-------- 提示文
Gメン!感じるな、感じろ。
愛すべきバカことG組の彼らと一緒に笑いあえる最高の夏!!!!
事前の情報からどうにも大好きな戦隊のにおいがするぞ!と期待半分、漫画原作実写化の様々な恨みにより不安半分だったGメン。
面白え方にぶっちぎり一位だよ。
誰だ不安とか言ってたやつ。僕だ。
令和戦隊は特に展開の速さやアクションのテクニックも上がって好きな作品が多い。
予想通り、振り返る隙を与えない展開の速さと勢いに2時間の上映時間は体感10分だった。
登場人物の心情を軸にして場面の切り替えをしたり、カメラを回転させながら画を捻って現在地を見失わせたりと時間の圧縮力がストロングスタイル。
そんな爆速進行でも話の流れを見失わないのはストーリーの時間が真っ直ぐ進んでいるから。
回想は必要な所だけ、短く。画面四隅を暗くして色収差の効果。パターンでここは過去です!の主張がある。
画面の奥で動いていた事が繋がって大きな話になるのも良かった。肝田がチーコの髪をかいでる→プロレス談義→他人紹介の仲に、みたいな。
時間軸に対して生真面目なのが良い。ただでさえごった返してますから、ストーリーが実直に進行するのはストレスフリーです。
圧縮しまくってるから無駄がないし、観易い。手練れの味わいがする。
さらに実直な点で着目したいのは、やはり伊達の下りであったり下ネタの下りですかね。
漫画連載当初は2010年代。その時はその時なりの良さがあったと思いますが、当時のノリのままやると事故ってたでしょう。
伊達は勝太の反応が周りと違うから不思議な生き物を見ている目を向けていた。超人なのが当たり前なのに足折れてないか心配してくれるし、お構いなしに啖呵を切る。
----------------
-------- 提示一覧
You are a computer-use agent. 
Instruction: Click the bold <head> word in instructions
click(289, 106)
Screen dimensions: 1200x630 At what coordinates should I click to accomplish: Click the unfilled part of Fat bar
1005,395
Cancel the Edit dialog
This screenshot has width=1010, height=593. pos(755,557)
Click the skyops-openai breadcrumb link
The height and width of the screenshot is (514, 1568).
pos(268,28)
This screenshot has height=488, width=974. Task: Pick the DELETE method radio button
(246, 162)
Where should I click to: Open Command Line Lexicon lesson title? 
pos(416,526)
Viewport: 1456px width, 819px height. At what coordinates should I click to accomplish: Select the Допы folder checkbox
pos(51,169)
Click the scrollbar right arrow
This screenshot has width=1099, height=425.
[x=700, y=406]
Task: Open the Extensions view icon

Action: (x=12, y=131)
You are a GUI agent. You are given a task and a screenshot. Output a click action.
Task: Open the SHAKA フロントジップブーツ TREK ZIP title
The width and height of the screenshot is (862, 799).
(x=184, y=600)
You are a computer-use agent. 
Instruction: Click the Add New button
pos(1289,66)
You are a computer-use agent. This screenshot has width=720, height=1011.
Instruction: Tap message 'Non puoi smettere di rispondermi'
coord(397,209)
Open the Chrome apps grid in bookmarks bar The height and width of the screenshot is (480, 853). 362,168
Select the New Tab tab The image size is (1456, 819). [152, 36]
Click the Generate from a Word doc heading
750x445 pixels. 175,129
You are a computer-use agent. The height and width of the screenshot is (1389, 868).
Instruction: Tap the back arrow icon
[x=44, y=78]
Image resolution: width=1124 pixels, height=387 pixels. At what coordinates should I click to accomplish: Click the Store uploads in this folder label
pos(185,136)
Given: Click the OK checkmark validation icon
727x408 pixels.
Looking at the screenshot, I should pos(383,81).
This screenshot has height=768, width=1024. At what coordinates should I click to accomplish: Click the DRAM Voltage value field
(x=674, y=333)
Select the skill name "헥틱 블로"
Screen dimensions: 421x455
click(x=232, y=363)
----------------
### [記述問題 A]
「Gメンの感想文」の内容に、次の(i)〜(iii)が合っているかどうかを判断してください。それぞれ「はい」か「いいえ」で答え、決め手となる本文の語句をそのまま引用してください。(i) 2時間の上映時間が、体感では10分だった。(ii) 漫画の連載当初は2000年代だった。(iii) 回想は長めに、何度も挟まれている。
### [記述問題 B]
「Gメンの感想文」から、「誰だ不安とか言ってたやつ。僕だ。」で始まり「間が真っ直ぐ進んでいるから。」まで続く部分を、一字も変えずに書き写してください。
### [記述問題 C]
「Gメンの感想文」を、最後の文の後から書き継いでください。
この一覧は、本文とは別の出典から取ったものです。

### [解答 A]
(i) はい 「2時間の上映時間は体感10分だった」
(ii) いいえ 「漫画連載当初は2010年代。」
(iii) いいえ 「回想は必要な所だけ、短く。」

### [解答 B]
誰だ不安とか言ってたやつ。僕だ。
令和戦隊は特に展開の速さやアクションのテクニックも上がって好きな作品が多い。
予想通り、振り返る隙を与えない展開の速さと勢いに2時間の上映時間は体感10分だった。
登場人物の心情を軸にして場面の切り替えをしたり、カメラを回転させながら画を捻って現在地を見失わせたりと時間の圧縮力がストロングスタイル。
そんな爆速進行でも話の流れを見失わないのはストーリーの時間が真っ直ぐ進んでいるから。

### [解答 C]
ゲイであるのもそうだが、偏見を超えて真っ直ぐぶつかる様がシンプル嬉しくて好きになるの分かるよ。
なんなら伊達の告白に「女の子の方が〜」ではなく「ドキドキするのは〜」と答えていたのがより好ましい。
勝太は「本当にいいやつ」の補強になってて素晴らしかった。琴線に触れると手が出るタイプではありますが、そこはヤンキーもの要素と言う事で棚上げ。
好きは優劣じゃない。真っ当に怒る。
勝太は真っ直ぐに相手の気持ちを受け止める。その地に足ついた印象はバカやって散々下ネタが飛び交っても人として踏み外さない大きな軸。
人の大事な気持ちを彼はコメディ作品でありながら、ちっとも笑わない。
どのシーンもじっと見つめてくる勝太の瞳に真心があったな。
恋愛も女の子大好きだが手順は踏む。大切に思う人を傷付かせたくない、そんな事したら許さねえってんだよバカヤロウ!なんだよな。かっこいいなあ。
これに限らず、ヤバい事してる人にちゃんとツッコミ(反論)がはいるのでモラルセンターが割としっかりしてました。
ここまでの土台があって初めてコメディが楽しめる。
いかに心を開けて笑えるだけの好感度があるか。
コメディの話をしよう。
なんと言ってもGメンはしっかり笑えるコント集と言っても過言ではない。
役者陣が全力で面白えのは俺!をやってたのが伝わる。
アドリブに振り回されて訳が分からなくなっている天然岸優太!
天然の美味しいどこどり竜星涼!
ボケもツッコミもお任せあれ着火剤矢本悠馬!
比較的まともだが昭和ネタ天ドン森本慎太郎!
芸人のテンポ感でプロいじられりんたろー。!
G組最高!キャラが立ってて、みんないい奴らなんですよ。役者陣みんな好き。
アドリブをかまされて役者が素で笑っているのを本編に思いっきり組み込むの初めて見ました。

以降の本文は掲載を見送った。